• Your task:
Locate "Task: Go to the Adresse step" in the data below, then output the line it is on and all following lines through the last, word for word. Skip any pictures.

• Saved data entries:
-=-=-=-=-

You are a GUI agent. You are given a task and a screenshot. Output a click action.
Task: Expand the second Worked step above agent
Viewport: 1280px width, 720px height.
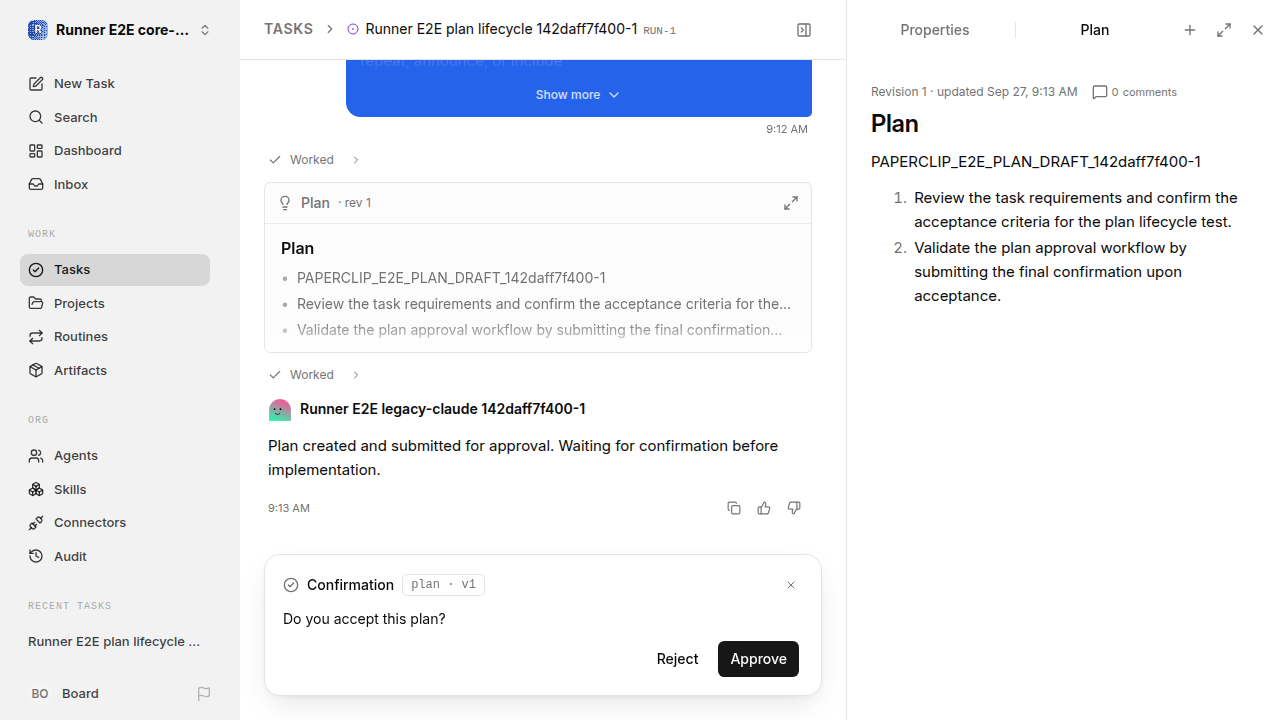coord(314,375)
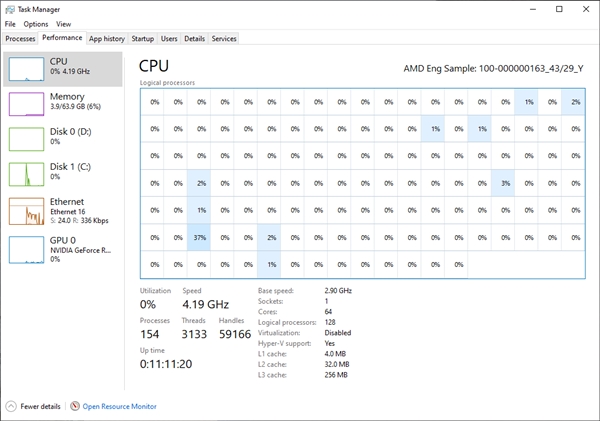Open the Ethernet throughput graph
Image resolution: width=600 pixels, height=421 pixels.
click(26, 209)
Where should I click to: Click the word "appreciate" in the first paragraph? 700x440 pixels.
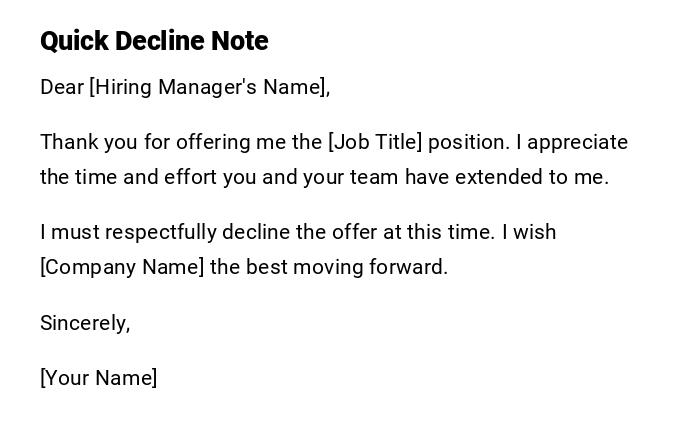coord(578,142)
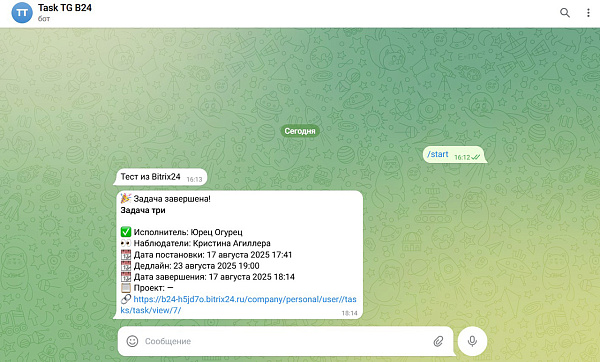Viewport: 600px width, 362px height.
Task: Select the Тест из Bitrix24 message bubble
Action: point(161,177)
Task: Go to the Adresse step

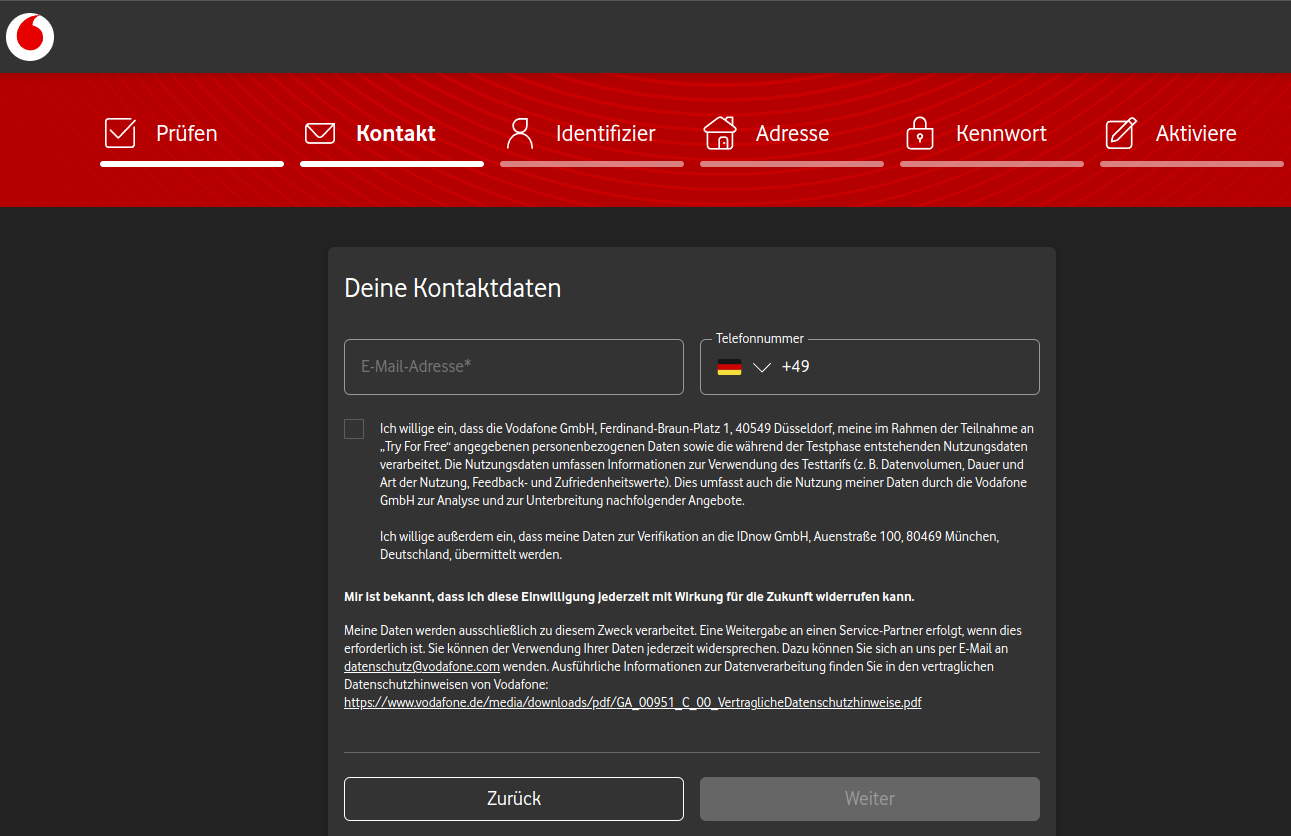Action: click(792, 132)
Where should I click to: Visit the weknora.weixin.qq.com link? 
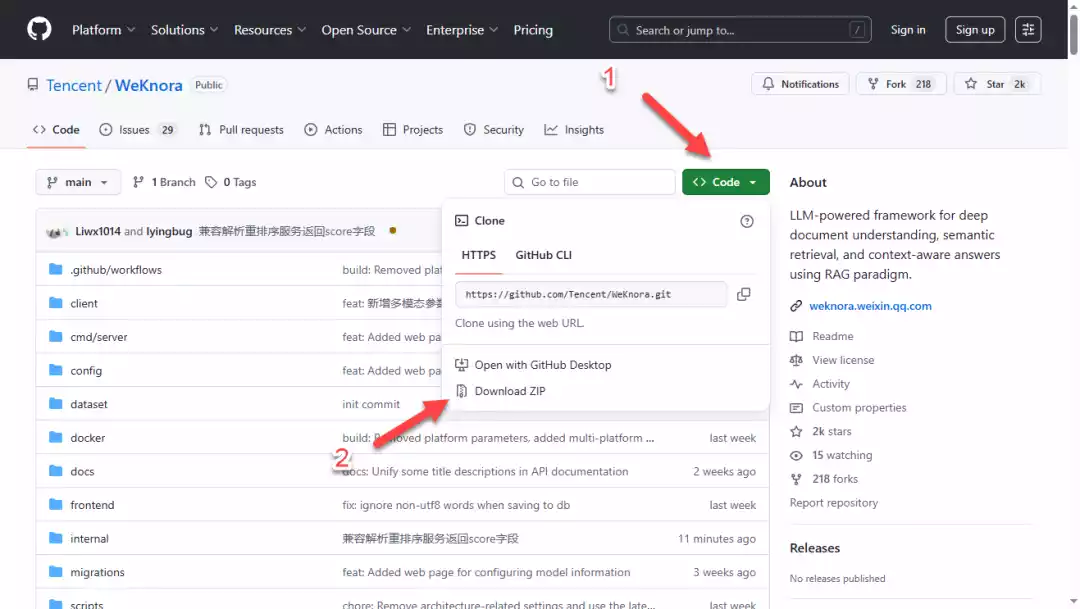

-=-=-=-=-

• Exercise answer:
Task: Go to the Adresse step

Action: click(792, 132)
Where should I click to: Visit the weknora.weixin.qq.com link? 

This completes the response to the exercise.